The number of persons insured under compulsory health insurance as of April 1, 2015 amounted to 143.8 million people; including 60 million employed and 83.8 million non-working citizens. eleven

The object of compulsory health insurance is the insurance risk associated with the occurrence of an insured event.

The insured risk is an anticipated event, upon the occurrence of which it becomes necessary to incur expenses for the payment of medical care provided to the insured person 12.

An event considered as an insurance risk must have a sign of the likelihood and randomness of its occurrence. The likelihood of illness or injury in humans is due to the fact that all living things are subject to physical injury or illness.

The randomness of the occurrence of an event, upon the occurrence of which it becomes necessary to incur expenses for the insured person to pay for the medical care provided to the insured person, is due to the fact that such events occur all depending on the will, consciousness and actions of people.

An insured event is an event that has occurred, upon the occurrence of which the insured person is provided with insurance coverage for compulsory health insurance 13.

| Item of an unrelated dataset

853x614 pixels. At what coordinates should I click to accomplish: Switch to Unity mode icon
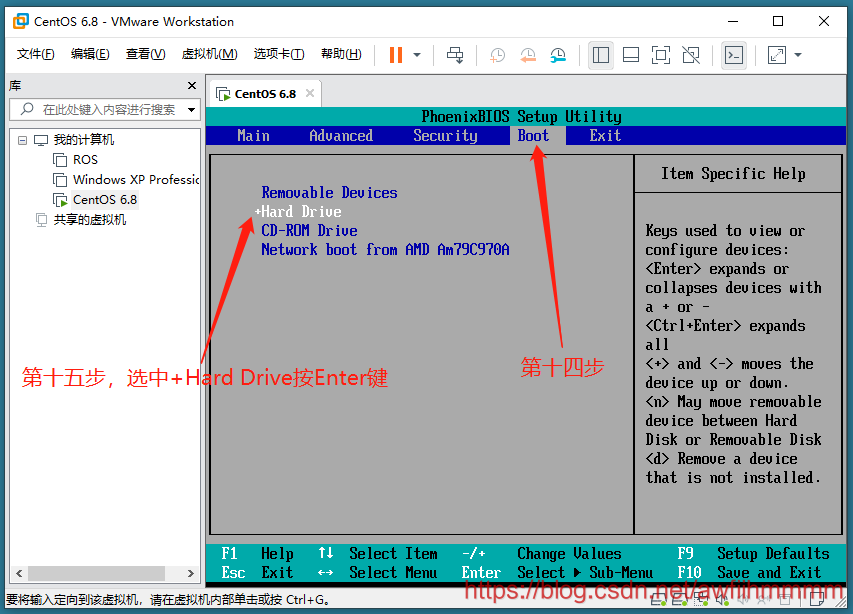click(691, 55)
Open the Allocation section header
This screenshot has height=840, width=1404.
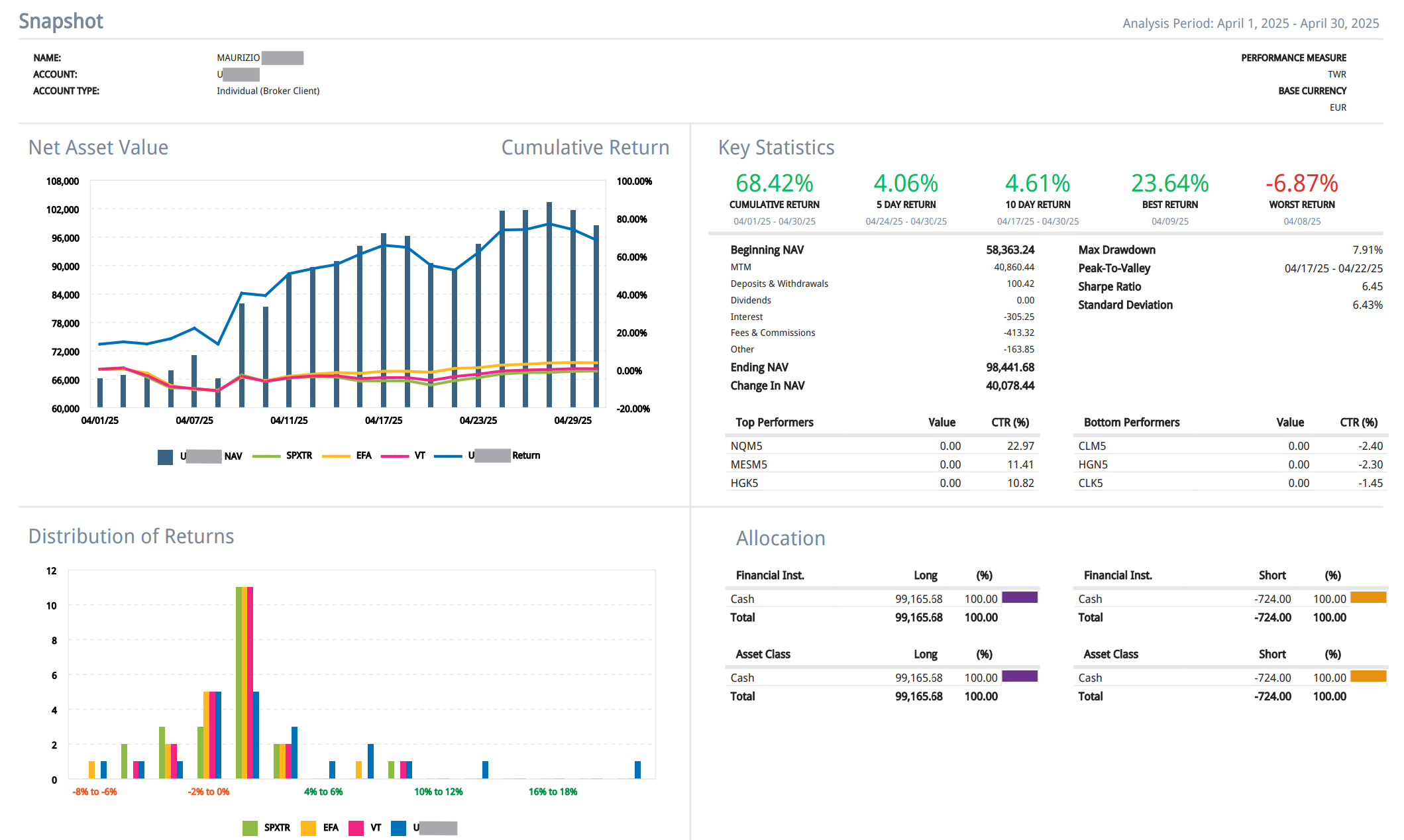[x=780, y=538]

In an insured event, risk events are the "starting point" for the emergence of legal relations on compulsory health insurance, and ultimately, the provision of insurance coverage to the insured person. The events that have taken place are subject to consideration as legal facts.

Insurance coverage for compulsory health insurance is carried out upon the occurrence of an insured event. Provision itself consists in the use of a number of obligations to provide the insured person in need with the necessary medical care.

1 Fundamentals of insurance activities: Textbook / Otv. ed. prof. T.A. Fedorov. - M .: Publishing house BEK, 2002.

2 ФЗ dated 29.11.10 No. 326-ФЗ "On compulsory health insurance in the Russian Federation" (as amended on 01.01.15) URL: http://base.consultant.ru/cons/cgi/online.cgi?req\u003ddoc; base \u003d LAW; n \u003d 171752

3 "Compulsory medical insurance in the Russian Federation" // Scientific and practical journal. - 2013 - No. 6. - 22 p.

4 Constitution of the Russian Federation // "Collection of legislation of the Russian Federation", 04.08.2014, N 31, art. 4398.

5 Order of the Ministry of Health of Russia N 158n "On Approval of the Rules for Compulsory Medical Insurance" dated February 28, 2011 (as amended on August 6, 2015) URL: http://base.consultant.ru/cons/cgi/online.cgi?SEARCHPLUS\u003dOb % approval% 20 right% 20 compulsory% 20 medical% 20 insurance & SRD \u003d true & red \u003d home # doc / LAW / 187123/4294967296/0

6 of the Federal Law of November 29, 2010 No. 326-FZ "On Compulsory Medical Insurance in the Russian Federation" (as amended on January 1, 2015) URL: http://base.consultant.ru/cons/cgi/online.cgi?req\u003ddoc; base \u003d LAW; n \u003d 171752

7 Resolution of the Supreme Council of the RSFSR N 1920-1 "On the Declaration of the Rights and Freedoms of Man and Citizen" Art. 25 // "Vedomosti SND of the RSFSR and the Armed Forces of the RSFSR" - 26.12.1991

8 IFOMS website URL: http://www.mgfoms.ru/sistema-oms/polis/

9 Andreeva E.N. "Features of the implementation and development of compulsory medical insurance" / V.А. Lind, V.V. Petukhova. - Medical insurance No. 2, -M .: 2005 - 89s.